Despite grumbles from the Seattle community, perceiving the band to be merely the same old stadium rock in ripped jeans and a flannel shirt, Pearl Jam’s first single scored the early ’90s as much as ‘Smells Like Teen Spirit’ or ‘Would?’, winning critical plaudits for Mike McCready’s electric solo.
Like Kurt Cobain and Melvins’ Buzz Osborne, McCready grew up on New York hard rockers Kiss in his youth, studiously paying attention to spaceman Ace Frehley’s guitar licks and learning his first solo by copying ‘She’ from 1975’s Dressed to Kill. McCready would put his affectionate ‘She’ rip-off to good use for ‘Alive’s ripper of a solo, raising eyebrows at Kiss HQ during their ’90s unpainted goateed era.
Years later, McCready ‘fessed up, spilling the beans on his ‘Alive’s solo theft. Tounge-flicking Gene Simmons couldn’t complain, as he revealed to the Pearl Jam guitarist that Frehley helped himself to The Doors’ ‘Five To One’, plucking Robby Krieger’s proto-meal solo virtually note by note.

○ ○ ○

■ What you need to do ■
1: In the passage on Pearl Jam's "Alive," what song did McCready copy to learn his first solo?
2: Rewrite the part of the passage on Pearl Jam's "Alive" that opens with the words "Despite grumbles from" and closes with "McCready’s electric solo.", putting "leather jacket" in place of "flannel shirt".
3: Finish out the next part of the passage on Mike McCready's "Alive" solo, picking up after its final sentence.

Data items
○ ○ ○

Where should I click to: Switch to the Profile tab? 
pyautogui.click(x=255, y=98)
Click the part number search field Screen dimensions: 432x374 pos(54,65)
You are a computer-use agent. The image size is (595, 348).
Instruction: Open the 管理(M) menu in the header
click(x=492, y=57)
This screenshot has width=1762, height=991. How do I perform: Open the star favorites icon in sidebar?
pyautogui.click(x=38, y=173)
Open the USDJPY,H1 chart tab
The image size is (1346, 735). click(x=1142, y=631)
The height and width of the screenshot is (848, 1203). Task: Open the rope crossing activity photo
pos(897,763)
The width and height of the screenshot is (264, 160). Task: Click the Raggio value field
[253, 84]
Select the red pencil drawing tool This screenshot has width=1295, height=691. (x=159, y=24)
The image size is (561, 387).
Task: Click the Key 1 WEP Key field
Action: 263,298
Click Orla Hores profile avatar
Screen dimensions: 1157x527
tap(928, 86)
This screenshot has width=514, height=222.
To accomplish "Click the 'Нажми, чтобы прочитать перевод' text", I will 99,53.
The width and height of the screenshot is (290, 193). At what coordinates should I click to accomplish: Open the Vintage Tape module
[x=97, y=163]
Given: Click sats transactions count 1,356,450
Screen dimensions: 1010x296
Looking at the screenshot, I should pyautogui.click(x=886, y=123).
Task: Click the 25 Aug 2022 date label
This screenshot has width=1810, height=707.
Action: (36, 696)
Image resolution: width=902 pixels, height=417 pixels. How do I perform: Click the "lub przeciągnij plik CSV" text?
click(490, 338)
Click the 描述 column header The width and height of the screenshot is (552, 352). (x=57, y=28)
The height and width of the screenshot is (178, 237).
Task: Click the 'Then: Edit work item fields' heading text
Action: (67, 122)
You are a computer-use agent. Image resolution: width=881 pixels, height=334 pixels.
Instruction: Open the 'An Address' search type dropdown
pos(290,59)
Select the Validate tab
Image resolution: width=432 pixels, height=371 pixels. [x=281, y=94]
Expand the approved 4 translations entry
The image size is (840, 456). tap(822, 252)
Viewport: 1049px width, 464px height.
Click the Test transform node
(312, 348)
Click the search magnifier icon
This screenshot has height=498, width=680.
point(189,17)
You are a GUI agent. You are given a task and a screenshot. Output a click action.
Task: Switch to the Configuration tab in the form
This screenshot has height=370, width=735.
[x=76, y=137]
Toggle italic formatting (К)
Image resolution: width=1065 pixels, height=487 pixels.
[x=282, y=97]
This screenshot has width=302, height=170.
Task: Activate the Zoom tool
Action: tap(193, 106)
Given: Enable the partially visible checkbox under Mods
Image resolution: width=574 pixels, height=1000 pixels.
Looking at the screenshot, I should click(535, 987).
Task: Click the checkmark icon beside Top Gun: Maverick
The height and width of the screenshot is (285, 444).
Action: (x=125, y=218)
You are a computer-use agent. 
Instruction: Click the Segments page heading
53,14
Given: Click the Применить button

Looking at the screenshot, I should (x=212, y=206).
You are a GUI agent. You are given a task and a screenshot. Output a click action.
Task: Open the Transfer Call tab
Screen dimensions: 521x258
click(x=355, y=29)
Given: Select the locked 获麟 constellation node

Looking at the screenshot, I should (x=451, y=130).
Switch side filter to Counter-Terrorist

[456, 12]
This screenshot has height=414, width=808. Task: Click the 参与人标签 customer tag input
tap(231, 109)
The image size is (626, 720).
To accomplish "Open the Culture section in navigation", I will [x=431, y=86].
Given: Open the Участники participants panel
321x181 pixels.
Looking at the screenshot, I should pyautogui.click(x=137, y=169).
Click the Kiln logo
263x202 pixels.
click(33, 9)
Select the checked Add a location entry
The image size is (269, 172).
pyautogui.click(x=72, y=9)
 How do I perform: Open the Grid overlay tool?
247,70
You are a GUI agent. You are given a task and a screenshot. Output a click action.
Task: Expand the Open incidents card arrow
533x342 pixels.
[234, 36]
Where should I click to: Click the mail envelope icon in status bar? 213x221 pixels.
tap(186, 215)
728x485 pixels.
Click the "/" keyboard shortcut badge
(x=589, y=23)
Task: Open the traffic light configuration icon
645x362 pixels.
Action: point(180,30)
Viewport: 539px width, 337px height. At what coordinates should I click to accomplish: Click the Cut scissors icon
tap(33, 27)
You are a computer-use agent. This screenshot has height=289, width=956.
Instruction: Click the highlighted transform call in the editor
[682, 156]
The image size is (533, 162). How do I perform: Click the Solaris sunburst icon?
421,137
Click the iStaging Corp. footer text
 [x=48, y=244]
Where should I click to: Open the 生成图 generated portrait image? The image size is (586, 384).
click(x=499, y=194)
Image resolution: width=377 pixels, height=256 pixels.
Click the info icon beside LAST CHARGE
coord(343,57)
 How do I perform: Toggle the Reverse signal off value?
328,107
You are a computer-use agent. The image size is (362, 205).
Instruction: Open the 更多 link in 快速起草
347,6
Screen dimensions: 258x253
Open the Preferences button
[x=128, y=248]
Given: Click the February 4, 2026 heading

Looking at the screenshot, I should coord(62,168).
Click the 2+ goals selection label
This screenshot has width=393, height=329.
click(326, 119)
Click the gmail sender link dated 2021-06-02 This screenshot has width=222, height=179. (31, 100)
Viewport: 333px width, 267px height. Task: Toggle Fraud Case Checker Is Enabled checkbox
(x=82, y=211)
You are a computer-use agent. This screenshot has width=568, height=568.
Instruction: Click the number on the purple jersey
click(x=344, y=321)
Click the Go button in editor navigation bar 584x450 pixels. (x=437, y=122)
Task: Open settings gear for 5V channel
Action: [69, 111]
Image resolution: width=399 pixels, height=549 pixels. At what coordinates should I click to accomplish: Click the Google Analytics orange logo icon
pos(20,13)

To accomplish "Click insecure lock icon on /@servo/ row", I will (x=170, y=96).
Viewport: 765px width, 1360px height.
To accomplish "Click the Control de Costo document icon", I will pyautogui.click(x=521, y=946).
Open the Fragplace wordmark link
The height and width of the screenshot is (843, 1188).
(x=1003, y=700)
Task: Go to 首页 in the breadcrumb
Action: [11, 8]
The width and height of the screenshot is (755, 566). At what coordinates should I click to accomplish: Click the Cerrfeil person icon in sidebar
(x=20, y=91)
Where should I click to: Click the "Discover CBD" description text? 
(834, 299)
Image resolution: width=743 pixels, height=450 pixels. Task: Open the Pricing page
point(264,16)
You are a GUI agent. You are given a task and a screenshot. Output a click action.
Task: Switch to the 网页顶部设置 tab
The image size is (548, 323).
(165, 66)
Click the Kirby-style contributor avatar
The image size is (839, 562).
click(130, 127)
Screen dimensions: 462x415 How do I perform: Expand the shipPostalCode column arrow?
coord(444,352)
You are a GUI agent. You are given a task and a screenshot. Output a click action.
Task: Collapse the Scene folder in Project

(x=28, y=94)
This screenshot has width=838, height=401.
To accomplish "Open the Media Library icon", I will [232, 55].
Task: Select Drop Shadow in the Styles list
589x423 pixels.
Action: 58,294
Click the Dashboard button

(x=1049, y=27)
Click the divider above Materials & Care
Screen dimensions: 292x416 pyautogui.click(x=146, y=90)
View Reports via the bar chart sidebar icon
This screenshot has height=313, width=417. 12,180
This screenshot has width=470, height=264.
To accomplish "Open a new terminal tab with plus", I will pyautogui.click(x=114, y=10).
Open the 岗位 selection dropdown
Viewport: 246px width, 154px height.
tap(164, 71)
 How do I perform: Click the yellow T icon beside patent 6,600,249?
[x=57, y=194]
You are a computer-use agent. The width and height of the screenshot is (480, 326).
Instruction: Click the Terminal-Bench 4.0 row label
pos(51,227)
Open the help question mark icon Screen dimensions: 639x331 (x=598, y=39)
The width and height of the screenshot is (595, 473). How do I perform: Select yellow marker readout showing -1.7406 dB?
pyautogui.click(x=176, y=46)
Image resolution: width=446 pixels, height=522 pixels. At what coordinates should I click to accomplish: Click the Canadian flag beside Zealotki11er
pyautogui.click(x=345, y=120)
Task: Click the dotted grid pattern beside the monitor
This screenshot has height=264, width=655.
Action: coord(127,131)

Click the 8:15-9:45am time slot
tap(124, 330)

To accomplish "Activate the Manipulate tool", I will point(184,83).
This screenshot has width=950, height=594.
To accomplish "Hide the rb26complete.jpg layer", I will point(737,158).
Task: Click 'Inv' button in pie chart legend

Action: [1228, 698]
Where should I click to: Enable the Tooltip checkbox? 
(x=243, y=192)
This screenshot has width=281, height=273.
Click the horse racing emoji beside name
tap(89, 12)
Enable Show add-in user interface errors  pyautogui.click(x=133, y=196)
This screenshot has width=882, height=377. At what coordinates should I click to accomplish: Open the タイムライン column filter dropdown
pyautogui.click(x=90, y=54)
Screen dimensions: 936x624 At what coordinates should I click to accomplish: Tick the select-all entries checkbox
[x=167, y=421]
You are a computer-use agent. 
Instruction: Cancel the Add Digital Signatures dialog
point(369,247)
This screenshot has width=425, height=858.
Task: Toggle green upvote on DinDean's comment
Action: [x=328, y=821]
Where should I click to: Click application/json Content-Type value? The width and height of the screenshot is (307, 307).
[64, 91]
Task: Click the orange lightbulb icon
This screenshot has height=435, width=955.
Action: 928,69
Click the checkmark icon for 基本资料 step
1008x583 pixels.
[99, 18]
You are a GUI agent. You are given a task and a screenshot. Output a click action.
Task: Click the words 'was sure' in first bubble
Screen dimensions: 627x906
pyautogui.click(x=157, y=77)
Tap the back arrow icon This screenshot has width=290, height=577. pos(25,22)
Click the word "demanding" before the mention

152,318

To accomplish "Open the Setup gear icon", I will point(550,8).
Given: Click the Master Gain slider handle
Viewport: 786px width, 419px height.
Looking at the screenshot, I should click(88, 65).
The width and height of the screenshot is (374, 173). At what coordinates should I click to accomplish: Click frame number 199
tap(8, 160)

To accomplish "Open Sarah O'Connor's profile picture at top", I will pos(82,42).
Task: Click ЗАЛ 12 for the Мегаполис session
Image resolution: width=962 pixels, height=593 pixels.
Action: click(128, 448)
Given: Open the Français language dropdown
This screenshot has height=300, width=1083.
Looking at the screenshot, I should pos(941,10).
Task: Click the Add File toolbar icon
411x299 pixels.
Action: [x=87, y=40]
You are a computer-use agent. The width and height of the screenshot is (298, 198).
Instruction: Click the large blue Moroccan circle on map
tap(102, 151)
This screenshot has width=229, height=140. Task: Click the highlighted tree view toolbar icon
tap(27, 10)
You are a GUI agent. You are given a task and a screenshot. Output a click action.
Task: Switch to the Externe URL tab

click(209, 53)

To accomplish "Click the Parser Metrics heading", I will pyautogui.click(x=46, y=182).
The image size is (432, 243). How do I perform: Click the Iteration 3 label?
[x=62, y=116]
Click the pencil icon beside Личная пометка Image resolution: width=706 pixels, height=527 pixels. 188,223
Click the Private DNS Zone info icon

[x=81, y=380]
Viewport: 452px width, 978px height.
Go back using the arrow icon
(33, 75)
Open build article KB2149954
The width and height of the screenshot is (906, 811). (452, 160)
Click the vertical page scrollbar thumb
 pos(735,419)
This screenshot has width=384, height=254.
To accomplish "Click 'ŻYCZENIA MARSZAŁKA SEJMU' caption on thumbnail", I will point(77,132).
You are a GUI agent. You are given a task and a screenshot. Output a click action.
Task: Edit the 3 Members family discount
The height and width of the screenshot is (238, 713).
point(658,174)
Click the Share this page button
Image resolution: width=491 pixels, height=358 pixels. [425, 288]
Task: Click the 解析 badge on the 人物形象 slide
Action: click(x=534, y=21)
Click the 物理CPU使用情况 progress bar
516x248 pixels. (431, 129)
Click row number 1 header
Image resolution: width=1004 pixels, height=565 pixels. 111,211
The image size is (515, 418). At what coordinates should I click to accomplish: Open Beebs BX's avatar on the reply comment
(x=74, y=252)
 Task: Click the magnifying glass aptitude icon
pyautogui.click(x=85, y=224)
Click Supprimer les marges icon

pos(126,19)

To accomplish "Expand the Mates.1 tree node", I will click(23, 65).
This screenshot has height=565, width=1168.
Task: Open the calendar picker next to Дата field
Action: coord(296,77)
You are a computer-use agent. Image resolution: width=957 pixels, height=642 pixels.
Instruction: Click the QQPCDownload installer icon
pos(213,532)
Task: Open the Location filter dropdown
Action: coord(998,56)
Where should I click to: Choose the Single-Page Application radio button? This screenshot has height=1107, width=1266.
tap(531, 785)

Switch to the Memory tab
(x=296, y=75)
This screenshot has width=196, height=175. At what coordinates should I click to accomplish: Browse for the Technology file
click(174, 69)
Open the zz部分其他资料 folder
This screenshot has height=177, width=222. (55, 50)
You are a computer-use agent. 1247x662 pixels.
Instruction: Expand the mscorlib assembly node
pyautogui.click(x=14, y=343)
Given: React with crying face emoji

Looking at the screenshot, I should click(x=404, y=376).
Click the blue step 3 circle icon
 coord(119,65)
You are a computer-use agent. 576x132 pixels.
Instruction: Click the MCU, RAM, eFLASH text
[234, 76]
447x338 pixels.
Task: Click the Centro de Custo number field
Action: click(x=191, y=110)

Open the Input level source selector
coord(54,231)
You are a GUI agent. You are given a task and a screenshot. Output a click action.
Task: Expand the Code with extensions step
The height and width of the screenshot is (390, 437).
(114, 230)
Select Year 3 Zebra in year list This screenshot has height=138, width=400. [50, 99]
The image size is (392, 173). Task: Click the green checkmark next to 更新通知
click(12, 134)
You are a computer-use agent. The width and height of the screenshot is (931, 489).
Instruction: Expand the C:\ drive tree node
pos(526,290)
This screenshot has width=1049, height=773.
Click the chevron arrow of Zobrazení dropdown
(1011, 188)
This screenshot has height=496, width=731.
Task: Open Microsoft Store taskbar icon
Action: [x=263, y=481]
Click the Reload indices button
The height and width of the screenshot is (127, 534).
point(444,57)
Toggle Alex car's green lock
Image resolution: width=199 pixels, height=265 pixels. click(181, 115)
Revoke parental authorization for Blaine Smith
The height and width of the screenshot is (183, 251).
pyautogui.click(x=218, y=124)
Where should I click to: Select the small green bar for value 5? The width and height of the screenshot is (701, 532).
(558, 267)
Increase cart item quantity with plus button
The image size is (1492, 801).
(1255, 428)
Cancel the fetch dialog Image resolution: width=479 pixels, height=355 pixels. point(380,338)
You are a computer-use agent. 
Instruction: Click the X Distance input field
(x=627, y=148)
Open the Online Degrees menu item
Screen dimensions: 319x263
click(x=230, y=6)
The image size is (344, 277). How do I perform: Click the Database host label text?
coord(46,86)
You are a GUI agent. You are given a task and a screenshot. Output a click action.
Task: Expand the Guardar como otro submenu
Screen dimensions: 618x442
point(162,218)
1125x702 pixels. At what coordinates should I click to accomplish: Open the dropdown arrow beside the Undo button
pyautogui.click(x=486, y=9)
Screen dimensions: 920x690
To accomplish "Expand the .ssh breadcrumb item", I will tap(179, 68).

○ ○ ○

■ Answers by task ■
1: He learned it by copying "She" from the 1975 album Dressed to Kill.

2:
Despite grumbles from the Seattle community, perceiving the band to be merely the same old stadium rock in ripped jeans and a leather jacket, Pearl Jam’s first single scored the early ’90s as much as ‘Smells Like Teen Spirit’ or ‘Would?’, winning critical plaudits for Mike McCready’s electric solo.

3:
If you’re gonna steal, steal from the best. What’s one person’s theft is another’s ‘borrow’, and besides, imitation is the highest form of flattery. McCready has always been honest about his creative pilfering, admitting as much that the plundering of rock’s yesteryear is just another excavation of that great rock ‘n roll tapestry. “Everything I know, I stole directly from Ace Frehley, Angus Young and Keith Richards,” he told Guitar School in 1995. “That’s how you learn. I used to sit for hours and copy every lick on those early AC/DC and Kiss records.”
“From there, I went to Eric Clapton and Stevie Ray Vaughan. After a while, you kind of develop your own style.”